*** Information supplied ***

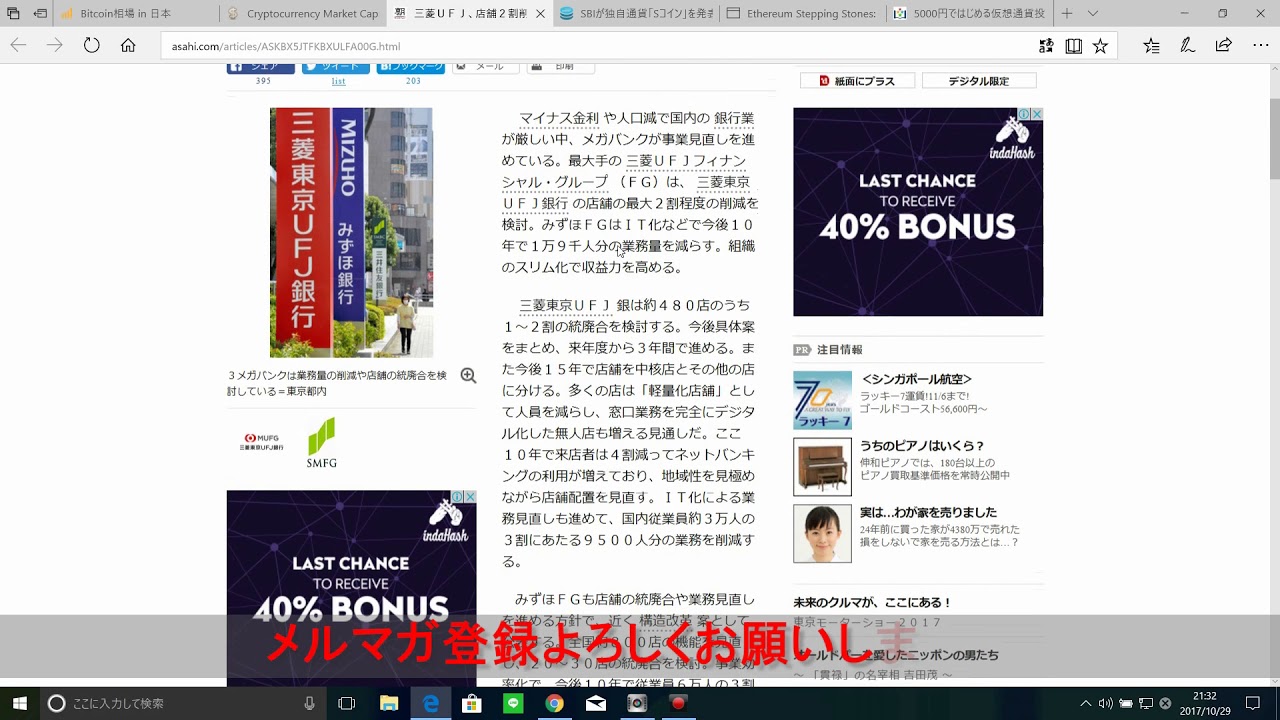Enlarge the bank signs photo with the magnifier
This screenshot has height=720, width=1280.
click(468, 376)
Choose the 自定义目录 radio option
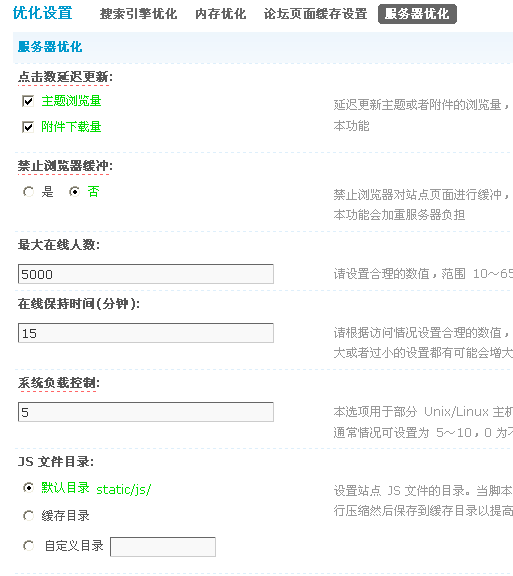 (28, 546)
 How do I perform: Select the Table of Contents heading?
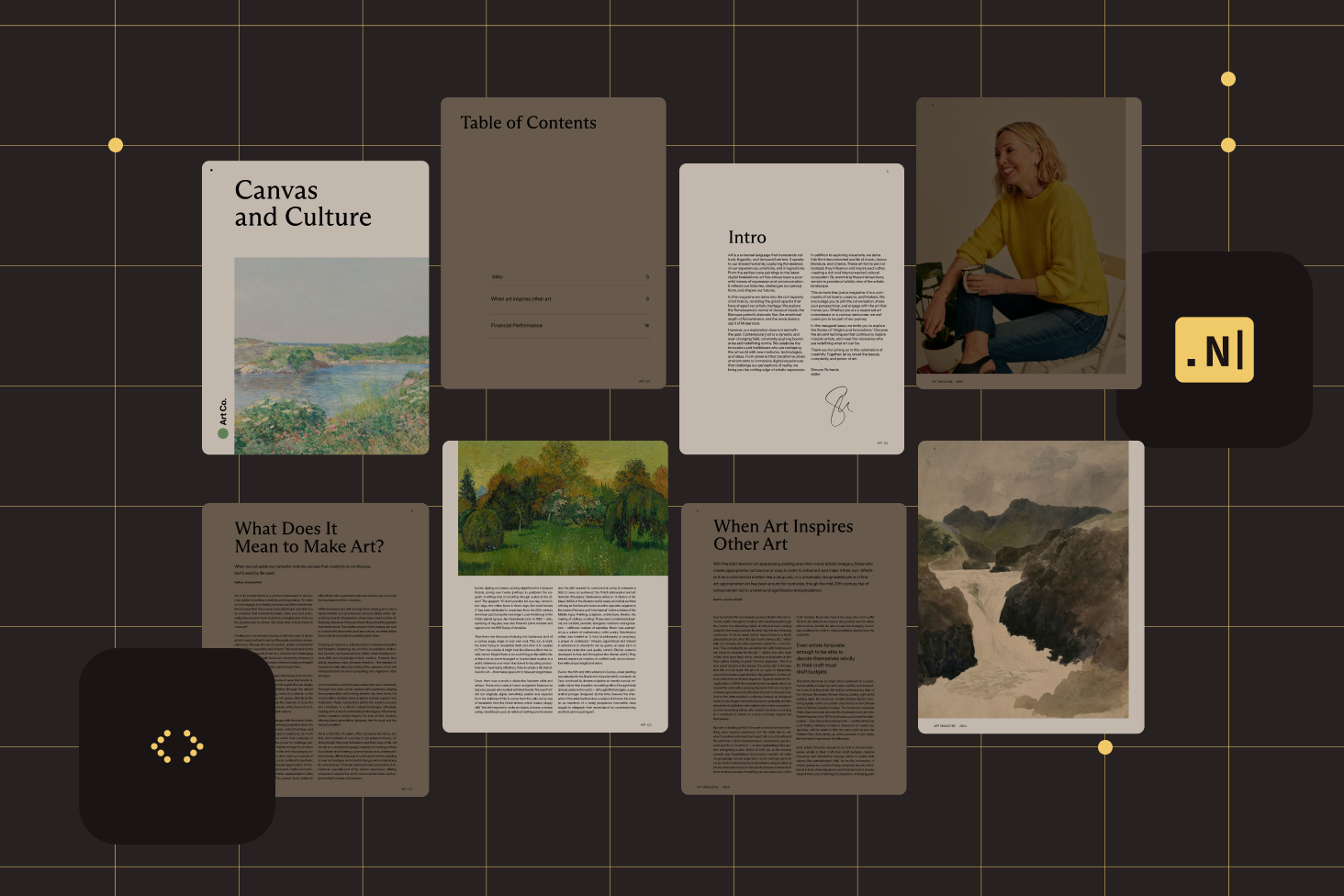point(528,123)
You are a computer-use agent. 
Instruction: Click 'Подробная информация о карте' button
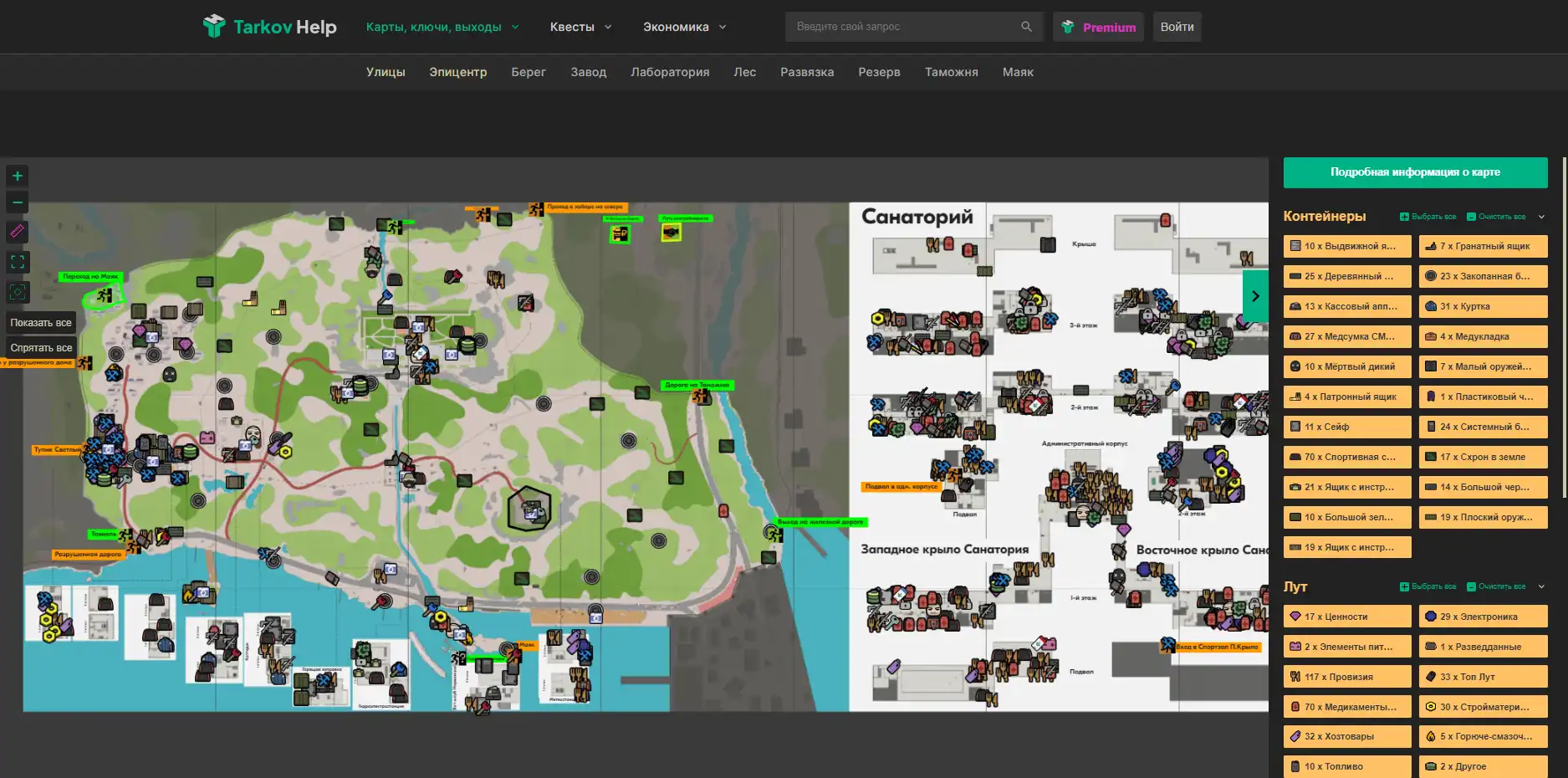[1415, 172]
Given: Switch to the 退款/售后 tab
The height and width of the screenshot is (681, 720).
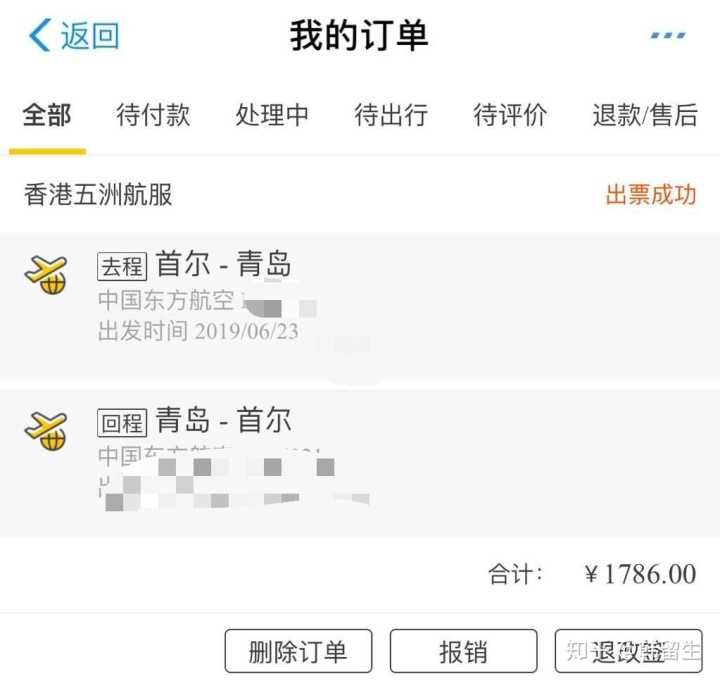Looking at the screenshot, I should 645,115.
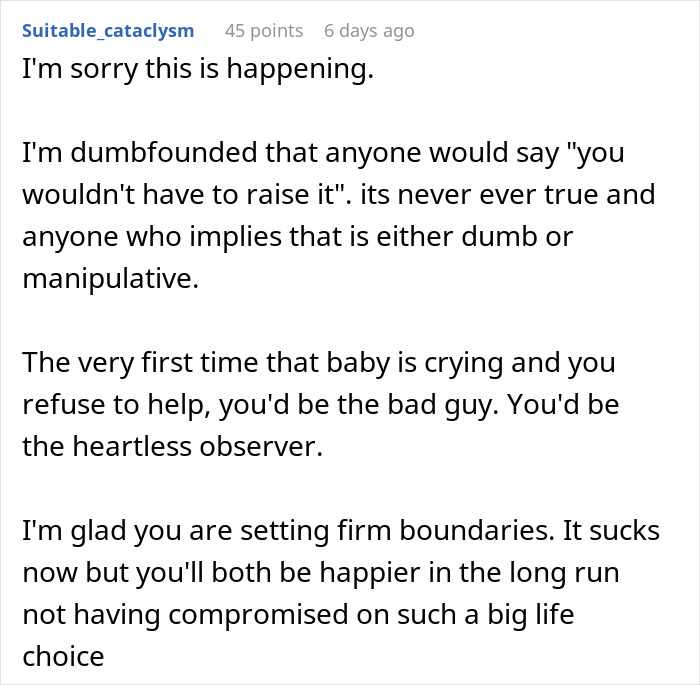Click the phrase "refuse to help"

pyautogui.click(x=115, y=405)
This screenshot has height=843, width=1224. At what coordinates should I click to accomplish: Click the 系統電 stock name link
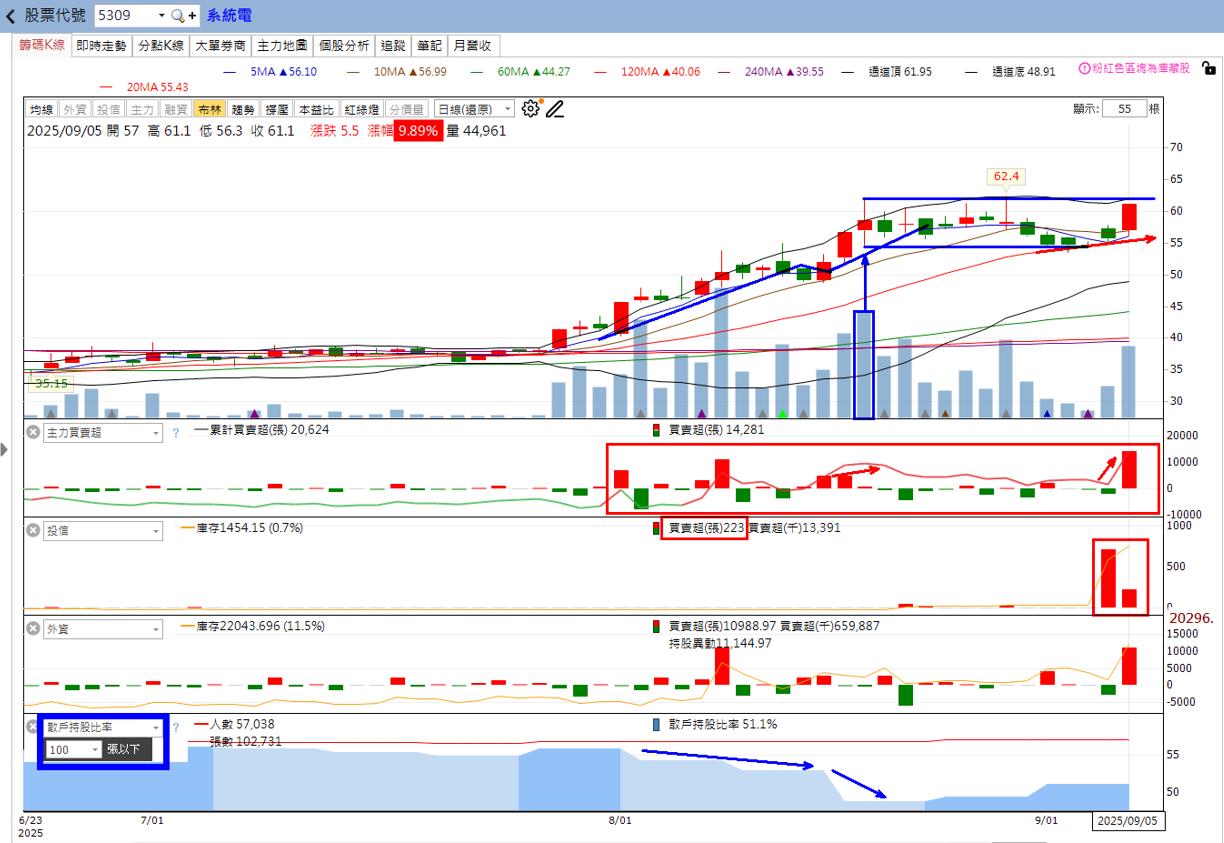pos(228,16)
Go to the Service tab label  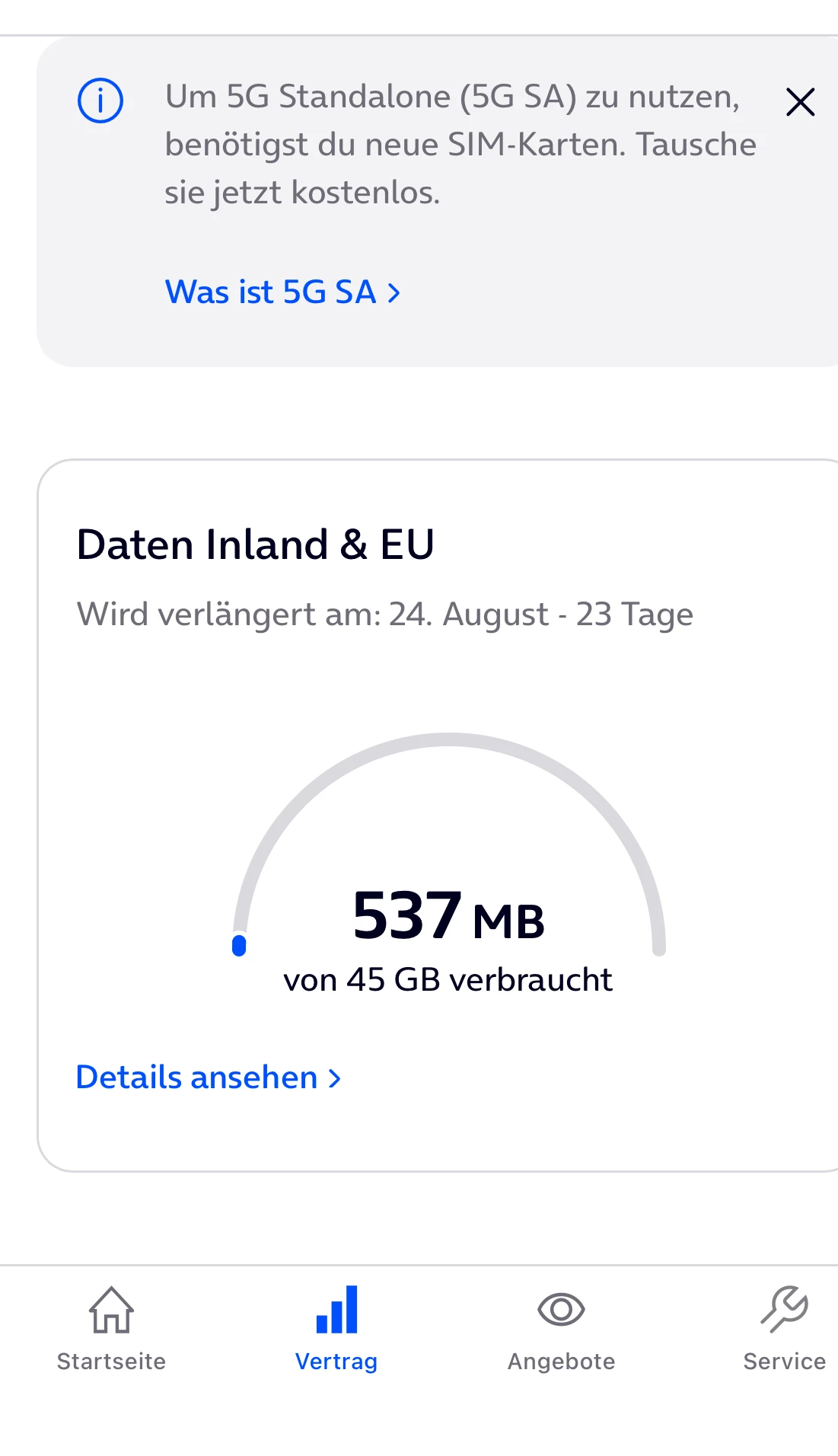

*** End of Information supplied ***

## Assignment:
Only the lines from the line containing "Choose the 自定义目录 radio option" through the last line of the entries above should be reproduced, word for word and without pictures.

## Result for this exercise:
Choose the 自定义目录 radio option
 (28, 546)
 How do I perform: Select the Table of Contents heading?
point(528,123)
You are a computer-use agent. 
Instruction: Click 'Подробная информация о карте' button
[1415, 172]
Given: Switch to the 退款/售后 tab
The height and width of the screenshot is (681, 720).
Looking at the screenshot, I should 645,115.
Click the phrase "refuse to help"

pyautogui.click(x=115, y=405)
This screenshot has height=843, width=1224. At what coordinates should I click to accomplish: Click the 系統電 stock name link
pos(228,16)
Go to the Service tab label  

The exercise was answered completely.